Despite repeated warnings of cyber threats sent in the form of WannaCry ransomware and Fireball malware, a new study reveals that more than 60 percent of the software used by companies in India is unregulated and this pose a threat to the country’s cyber security
Many organizations secure their hardware. However, they do not pay attention to the software used, which could be unregulated, said business practices firm EY in its latest report.
As per data of Indian Computer Emergency Response Team (CERT-In), over 50,300 cyber security incidents like phishing, website intrusions and defacements, virus and denial of service attacks were observed in the country during 2016. Last month, over 100 countries were hit by ‘WannaCry’ ransomware in one of the most widespread cyber attacks in history.
According to the EY survey, over 49 per cent of chief information officers identified security threats from malware as a major threat posed by unlicensed software, while 26 per cent employees admitted to installing outside software on work computers. “Several large corporations and multinational companies have started setting up software asset management offices that would look into the leading best practices of using software including compliance and licensing terms to the software vendor,” Ramachandran pointed out.

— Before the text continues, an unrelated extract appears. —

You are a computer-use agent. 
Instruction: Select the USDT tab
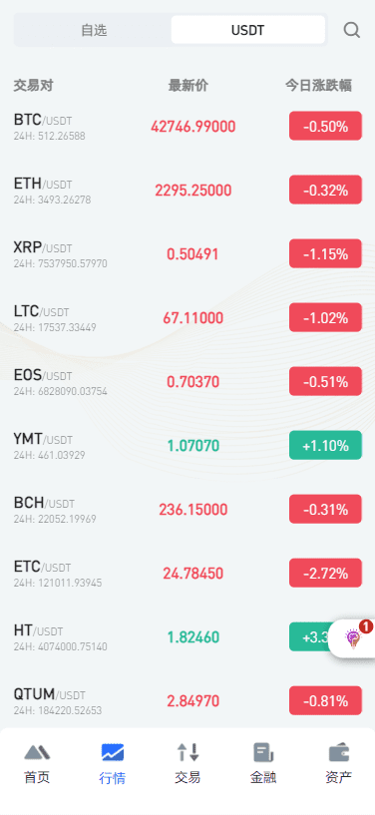point(248,30)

“It has been observed that middle market companies are more concerned about running the business and may ignore peripheral matters including cyber security, she added. An organisation with stringent software asset management practices can operate a secure and cost effective IT environment,” Maya Ramachandran, Partner, Advisory Services Practice, EY said in a report.
Software asset management would address inadvertent downloads of malware through unauthorised software, or software of unknown vendors and use of removable media to download software that is not supported in a corporate environment, the advisory firm said.
It would also address issues like use of older versions of software, unauthorised connection of personal devices to corporate networks, among others. In other words, Indian companies need to upgrade cyber security infrastructure or else risk getting hacked again and lose business.